Assignment:
In the data below, find the line that contains "Toggle the heart favorite button" and the line that contains "Task: Open the 手动安装 tab". Copy both, plus every line between them, exactly.

════════════════

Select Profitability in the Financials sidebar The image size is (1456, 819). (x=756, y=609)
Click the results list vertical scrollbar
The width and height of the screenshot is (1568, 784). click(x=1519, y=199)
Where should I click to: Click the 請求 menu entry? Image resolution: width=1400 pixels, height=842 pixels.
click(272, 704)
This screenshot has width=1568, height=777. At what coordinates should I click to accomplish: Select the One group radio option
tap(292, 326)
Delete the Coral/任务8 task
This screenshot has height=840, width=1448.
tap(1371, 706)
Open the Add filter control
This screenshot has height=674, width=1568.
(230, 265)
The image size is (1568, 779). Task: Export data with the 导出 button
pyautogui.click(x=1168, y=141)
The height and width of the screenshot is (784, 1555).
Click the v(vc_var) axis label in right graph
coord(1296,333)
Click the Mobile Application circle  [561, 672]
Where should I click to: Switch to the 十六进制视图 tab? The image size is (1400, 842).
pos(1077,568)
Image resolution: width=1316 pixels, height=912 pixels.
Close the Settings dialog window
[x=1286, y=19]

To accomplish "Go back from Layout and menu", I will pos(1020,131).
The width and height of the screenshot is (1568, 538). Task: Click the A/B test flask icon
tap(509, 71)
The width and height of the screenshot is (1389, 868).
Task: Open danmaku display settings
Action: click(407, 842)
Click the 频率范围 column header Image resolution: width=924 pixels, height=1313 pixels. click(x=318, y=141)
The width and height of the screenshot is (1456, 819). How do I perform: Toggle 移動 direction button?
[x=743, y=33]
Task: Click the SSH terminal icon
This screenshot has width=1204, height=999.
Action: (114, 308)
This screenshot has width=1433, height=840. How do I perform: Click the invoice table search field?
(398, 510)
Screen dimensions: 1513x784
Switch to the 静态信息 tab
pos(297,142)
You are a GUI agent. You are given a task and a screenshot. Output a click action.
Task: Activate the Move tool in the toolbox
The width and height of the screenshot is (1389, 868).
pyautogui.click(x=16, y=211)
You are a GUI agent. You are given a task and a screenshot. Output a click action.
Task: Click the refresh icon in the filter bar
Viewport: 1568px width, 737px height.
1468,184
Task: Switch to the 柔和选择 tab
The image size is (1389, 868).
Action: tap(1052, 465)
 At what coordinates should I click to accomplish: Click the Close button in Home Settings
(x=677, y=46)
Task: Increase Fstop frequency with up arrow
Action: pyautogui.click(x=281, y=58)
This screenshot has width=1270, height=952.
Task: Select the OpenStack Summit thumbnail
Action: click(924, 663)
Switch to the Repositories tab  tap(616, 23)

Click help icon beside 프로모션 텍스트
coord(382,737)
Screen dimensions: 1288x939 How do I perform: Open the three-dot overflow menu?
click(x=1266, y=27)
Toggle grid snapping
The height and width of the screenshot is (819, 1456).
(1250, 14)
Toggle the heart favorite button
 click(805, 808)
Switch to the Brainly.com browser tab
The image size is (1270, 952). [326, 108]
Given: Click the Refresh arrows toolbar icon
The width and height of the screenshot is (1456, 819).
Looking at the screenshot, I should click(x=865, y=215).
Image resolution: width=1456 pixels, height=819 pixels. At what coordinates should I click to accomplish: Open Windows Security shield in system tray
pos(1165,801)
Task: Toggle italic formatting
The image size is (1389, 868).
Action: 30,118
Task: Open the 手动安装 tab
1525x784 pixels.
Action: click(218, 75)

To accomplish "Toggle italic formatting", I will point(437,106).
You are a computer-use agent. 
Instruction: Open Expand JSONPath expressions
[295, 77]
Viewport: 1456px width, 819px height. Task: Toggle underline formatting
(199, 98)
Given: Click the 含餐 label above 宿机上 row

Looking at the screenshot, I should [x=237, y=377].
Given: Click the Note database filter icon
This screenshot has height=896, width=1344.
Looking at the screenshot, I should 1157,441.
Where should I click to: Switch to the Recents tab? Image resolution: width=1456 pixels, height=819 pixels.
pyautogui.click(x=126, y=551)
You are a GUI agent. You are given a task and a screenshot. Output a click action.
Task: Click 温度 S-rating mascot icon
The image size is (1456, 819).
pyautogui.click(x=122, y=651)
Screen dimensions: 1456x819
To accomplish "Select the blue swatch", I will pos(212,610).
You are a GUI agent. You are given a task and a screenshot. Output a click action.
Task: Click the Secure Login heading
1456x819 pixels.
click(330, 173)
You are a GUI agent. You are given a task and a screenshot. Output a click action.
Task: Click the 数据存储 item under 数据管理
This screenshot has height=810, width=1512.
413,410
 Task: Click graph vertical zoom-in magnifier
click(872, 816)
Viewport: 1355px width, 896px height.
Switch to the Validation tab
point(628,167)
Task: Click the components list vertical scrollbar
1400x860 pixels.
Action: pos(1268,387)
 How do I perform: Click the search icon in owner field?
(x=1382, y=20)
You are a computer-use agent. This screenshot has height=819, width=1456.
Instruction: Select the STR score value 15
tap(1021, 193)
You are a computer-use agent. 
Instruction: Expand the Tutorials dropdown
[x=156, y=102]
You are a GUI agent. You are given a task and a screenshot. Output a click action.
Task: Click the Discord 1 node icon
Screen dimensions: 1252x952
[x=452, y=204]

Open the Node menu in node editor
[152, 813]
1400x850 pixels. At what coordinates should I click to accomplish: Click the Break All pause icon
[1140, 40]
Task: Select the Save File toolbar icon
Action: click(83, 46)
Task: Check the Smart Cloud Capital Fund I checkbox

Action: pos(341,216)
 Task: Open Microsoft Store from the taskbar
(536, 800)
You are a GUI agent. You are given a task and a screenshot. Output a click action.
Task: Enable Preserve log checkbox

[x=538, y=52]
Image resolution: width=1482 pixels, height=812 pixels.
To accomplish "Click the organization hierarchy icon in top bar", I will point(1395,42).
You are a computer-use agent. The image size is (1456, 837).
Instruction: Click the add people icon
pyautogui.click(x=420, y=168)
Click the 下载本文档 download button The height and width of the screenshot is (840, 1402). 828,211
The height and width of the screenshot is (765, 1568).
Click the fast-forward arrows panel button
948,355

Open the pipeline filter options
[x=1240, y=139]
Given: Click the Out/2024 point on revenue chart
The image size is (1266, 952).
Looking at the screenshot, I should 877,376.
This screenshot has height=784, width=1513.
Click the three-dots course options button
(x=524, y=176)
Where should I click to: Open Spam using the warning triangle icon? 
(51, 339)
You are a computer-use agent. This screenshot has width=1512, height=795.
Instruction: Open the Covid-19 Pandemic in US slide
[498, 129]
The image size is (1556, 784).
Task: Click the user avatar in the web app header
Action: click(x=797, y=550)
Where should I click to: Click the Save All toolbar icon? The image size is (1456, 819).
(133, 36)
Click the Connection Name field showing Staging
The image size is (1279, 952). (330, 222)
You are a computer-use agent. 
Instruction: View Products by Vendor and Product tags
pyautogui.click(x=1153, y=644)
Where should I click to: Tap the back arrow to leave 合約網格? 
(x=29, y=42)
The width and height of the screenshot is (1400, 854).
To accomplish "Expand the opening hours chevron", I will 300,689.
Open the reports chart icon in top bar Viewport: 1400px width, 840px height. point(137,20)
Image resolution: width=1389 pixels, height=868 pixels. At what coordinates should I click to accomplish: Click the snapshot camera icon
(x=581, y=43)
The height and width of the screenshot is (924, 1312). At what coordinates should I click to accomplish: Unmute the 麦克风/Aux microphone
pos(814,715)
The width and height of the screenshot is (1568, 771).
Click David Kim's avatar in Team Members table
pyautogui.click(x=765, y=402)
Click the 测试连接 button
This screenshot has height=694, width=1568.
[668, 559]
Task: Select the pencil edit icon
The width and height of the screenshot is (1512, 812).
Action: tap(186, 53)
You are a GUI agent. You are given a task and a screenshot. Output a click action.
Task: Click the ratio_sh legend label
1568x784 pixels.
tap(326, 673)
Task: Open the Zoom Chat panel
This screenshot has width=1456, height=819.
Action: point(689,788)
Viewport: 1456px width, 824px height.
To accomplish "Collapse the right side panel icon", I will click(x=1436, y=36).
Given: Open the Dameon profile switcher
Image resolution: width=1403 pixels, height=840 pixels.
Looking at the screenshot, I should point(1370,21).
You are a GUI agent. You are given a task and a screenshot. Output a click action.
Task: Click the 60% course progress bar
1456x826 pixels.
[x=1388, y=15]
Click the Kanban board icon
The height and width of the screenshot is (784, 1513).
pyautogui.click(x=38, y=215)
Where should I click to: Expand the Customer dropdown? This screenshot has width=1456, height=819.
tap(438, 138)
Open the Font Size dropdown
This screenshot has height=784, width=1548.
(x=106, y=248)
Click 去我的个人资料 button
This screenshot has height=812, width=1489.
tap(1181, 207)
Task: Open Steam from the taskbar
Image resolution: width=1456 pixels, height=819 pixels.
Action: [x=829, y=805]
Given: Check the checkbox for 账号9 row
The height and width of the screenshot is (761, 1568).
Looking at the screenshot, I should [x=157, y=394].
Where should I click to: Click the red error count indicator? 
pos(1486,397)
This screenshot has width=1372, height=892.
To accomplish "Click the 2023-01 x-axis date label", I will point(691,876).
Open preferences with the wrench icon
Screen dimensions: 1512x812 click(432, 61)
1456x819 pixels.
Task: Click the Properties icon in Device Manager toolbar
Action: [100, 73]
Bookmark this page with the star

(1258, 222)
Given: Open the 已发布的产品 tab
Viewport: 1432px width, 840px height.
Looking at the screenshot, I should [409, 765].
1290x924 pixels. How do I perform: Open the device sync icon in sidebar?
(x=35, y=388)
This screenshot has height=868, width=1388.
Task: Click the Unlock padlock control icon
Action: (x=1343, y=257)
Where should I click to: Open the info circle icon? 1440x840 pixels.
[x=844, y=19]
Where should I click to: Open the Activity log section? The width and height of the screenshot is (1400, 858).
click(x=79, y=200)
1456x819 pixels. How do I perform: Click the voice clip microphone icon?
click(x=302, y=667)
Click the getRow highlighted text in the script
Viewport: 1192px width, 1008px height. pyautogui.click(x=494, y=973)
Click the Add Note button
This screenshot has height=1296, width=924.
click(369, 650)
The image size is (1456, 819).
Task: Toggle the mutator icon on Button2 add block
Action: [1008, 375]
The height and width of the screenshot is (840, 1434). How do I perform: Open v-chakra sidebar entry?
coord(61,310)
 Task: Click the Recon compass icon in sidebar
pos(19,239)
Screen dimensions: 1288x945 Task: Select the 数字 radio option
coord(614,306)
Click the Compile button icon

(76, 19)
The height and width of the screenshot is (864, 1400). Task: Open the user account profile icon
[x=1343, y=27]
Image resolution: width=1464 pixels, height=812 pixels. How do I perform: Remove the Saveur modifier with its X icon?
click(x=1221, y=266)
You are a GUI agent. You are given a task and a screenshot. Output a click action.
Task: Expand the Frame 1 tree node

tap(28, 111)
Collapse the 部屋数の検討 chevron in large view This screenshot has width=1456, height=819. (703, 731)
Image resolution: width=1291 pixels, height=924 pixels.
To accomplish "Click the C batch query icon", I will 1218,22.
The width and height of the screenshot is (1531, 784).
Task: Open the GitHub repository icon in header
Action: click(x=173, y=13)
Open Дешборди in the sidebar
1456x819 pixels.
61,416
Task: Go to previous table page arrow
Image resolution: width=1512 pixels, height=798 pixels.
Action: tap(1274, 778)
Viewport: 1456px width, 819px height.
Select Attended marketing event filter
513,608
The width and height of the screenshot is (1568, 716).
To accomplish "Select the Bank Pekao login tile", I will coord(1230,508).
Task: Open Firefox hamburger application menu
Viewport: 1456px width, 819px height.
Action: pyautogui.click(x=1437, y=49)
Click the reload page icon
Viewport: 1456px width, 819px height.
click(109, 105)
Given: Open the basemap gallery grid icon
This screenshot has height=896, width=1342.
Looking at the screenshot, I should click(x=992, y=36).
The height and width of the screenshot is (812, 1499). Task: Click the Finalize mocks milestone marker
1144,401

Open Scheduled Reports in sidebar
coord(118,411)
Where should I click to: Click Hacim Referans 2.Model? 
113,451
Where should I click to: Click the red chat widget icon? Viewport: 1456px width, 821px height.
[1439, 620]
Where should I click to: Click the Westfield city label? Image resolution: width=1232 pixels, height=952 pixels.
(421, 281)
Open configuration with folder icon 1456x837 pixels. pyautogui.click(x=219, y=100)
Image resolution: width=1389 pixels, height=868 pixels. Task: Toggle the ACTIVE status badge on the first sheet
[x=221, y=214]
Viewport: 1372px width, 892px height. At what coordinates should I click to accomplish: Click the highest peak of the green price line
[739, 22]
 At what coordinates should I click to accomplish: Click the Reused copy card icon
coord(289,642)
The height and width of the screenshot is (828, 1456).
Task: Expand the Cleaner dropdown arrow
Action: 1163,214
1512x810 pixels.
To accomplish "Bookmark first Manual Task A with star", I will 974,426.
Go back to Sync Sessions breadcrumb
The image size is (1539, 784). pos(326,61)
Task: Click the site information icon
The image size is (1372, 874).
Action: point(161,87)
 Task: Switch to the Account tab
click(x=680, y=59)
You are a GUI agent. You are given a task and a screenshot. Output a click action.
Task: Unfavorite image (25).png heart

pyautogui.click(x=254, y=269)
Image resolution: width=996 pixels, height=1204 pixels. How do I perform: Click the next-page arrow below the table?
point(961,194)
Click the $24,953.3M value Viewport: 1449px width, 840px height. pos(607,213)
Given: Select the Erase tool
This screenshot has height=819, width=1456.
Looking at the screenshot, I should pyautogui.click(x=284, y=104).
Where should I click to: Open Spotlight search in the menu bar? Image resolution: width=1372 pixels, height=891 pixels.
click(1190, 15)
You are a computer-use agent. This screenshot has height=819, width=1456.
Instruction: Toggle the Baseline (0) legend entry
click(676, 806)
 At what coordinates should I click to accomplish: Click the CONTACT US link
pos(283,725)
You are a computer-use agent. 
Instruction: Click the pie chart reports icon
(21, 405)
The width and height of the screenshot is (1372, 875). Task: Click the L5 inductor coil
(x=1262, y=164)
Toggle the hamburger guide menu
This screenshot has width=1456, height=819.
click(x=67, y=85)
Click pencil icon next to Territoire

════════════════

Response for this exercise:
Toggle the heart favorite button
 click(805, 808)
Switch to the Brainly.com browser tab
The image size is (1270, 952). [326, 108]
Given: Click the Refresh arrows toolbar icon
The width and height of the screenshot is (1456, 819).
Looking at the screenshot, I should click(x=865, y=215).
Image resolution: width=1456 pixels, height=819 pixels. At what coordinates should I click to accomplish: Open Windows Security shield in system tray
pos(1165,801)
Task: Toggle italic formatting
The image size is (1389, 868).
Action: 30,118
Task: Open the 手动安装 tab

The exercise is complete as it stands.